It is accused of conducting espionage in more than 200 associations and schools linked to supporters of the exiled Turkish cleric Fethullah Gulen.
Boris Pistorius, the interior minister for Lower Saxony State, said the move was "intolerable and unacceptable".
"The intensity and ruthlessness with which people abroad are being investigated is remarkable," the minister told a press conference on Tuesday.
He said there was “no evidence that Gulen supporters in Germany had anything to do with the attempted coup”.
Mr Pistorius accused the Turkish government of having an “almost paranoid fear of conspiracy” and of trying to silence its critics, with 41,000 arrested in the post-coup crackdown on Gulen supporters.
German media reported that the head of Turkey's MIT intelligence agency demanded help spying on hundreds of suspected Gulenists from Germany's Federal Intelligence Service during last month's Munich Security Conference.
Some of the images included on a list of names were allegedly secretly recorded using CCTV and other means, showing they had been gained using espionage.
"We are horrified at how openly Turkey reveals that it is spying on Turks living here," a German security official was quoted as saying.
Prosecutors are already investigating the use of imams to transmit information on Gulenists to Ankara from German mosques.
Authorities in Lower Saxony and elsewhere are planning to warn those named on the list not to travel to Turkey, fearing they will be detained.
Ankara has accused Mr Gulen of plotting an attempted coup against the Turkish President in July, but he has denied involvement and the allegations are doubted by much of Europe and the US.
His “Hizmet” movement admits some of its supporters may have been involved in the failed uprising, which left hundreds dead, but ensuing purges seeing thousands jailed and newspapers shut down have been seen as a wider crackdown on dissent.
The Turkish President hit out at the head of Germany’s BND foreign intelligence service on Friday for suggesting Berlin is not convinced that Mr Gulen orchestrated July’s coup.
Bruno Kahl told Der Spiegel magazine that Turkey tried to “convince us on a number of different levels. But they haven’t yet been successful”.
A report by the House of Commons Foreign Affairs Committee found that evidence of the Gulen movement’s involvement in the group was “anecdotal and circumstantial”, as was evidence used for its terrorist designation by the Turkish government.
“While some of the individuals involved in the coup may have been Gülenists, given the large number of Gülenist supporters and organisations in Turkey, it does not necessarily follow that the Gülenists were responsible for the coup or that their leadership directed the coup,” MPs concluded last week.
A lack of evidence caused Barack Obama’s administration to refuse Ankara’s calls to extradite Mr Gulen from his home in Pennsylvania but there has been speculation that Donald Trump may not share the position.
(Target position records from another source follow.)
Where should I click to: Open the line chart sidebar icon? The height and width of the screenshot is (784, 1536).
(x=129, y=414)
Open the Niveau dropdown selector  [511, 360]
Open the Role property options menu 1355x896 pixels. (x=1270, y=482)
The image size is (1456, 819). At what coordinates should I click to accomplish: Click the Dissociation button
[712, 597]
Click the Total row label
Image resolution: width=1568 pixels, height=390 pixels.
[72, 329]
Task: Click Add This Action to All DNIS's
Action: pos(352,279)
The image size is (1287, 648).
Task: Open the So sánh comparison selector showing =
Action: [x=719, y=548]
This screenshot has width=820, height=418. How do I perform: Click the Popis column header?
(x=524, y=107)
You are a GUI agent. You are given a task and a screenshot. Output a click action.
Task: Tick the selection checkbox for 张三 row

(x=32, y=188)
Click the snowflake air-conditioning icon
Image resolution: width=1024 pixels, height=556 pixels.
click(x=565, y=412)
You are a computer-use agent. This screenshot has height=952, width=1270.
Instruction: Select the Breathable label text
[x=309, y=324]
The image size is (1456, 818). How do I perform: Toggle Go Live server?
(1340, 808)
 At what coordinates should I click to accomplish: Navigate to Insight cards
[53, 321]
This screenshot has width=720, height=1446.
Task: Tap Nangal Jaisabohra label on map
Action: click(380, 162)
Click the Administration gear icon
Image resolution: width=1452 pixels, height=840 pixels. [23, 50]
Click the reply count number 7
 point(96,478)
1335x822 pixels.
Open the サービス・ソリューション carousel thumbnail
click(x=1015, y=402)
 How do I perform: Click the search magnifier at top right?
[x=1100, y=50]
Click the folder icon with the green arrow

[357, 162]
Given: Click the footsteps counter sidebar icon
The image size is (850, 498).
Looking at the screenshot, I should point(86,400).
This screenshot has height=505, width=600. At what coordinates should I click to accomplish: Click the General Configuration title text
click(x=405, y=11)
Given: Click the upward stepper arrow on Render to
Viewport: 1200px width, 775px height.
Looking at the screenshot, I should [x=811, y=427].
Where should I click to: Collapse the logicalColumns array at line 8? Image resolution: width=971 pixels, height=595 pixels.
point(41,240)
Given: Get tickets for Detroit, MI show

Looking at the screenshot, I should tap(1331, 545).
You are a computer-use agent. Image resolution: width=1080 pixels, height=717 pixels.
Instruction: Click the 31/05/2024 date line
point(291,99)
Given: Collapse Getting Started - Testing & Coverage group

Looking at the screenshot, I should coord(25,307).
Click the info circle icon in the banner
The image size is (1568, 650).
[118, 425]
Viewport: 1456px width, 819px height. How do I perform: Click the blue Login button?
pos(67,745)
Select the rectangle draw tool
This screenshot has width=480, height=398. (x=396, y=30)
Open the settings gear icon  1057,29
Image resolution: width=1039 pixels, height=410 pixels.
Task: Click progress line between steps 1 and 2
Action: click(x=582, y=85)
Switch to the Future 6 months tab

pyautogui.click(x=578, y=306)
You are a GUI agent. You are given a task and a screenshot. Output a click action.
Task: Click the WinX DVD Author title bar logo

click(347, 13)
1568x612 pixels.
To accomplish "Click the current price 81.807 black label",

Refusals by the American government and much of Europe to recognise the accusations has worsened relations with Turkey amid Mr Erdogan’s anger over international criticism of crackdowns in the military, government and media since the coup.
Turkey has also been angered by the cancellation of rallies in Germany, Austria and the Netherlands, by Turkish government ministers aiming to drum up support for a constitutional referendum being held on 16 April.
Eligible voters living in Europe have started casting ballots, which could swap Turkey's parliamentary democracy for an executive presidency that has generated international alarm over the prospect of dramatically increased powers for Mr Erdogan.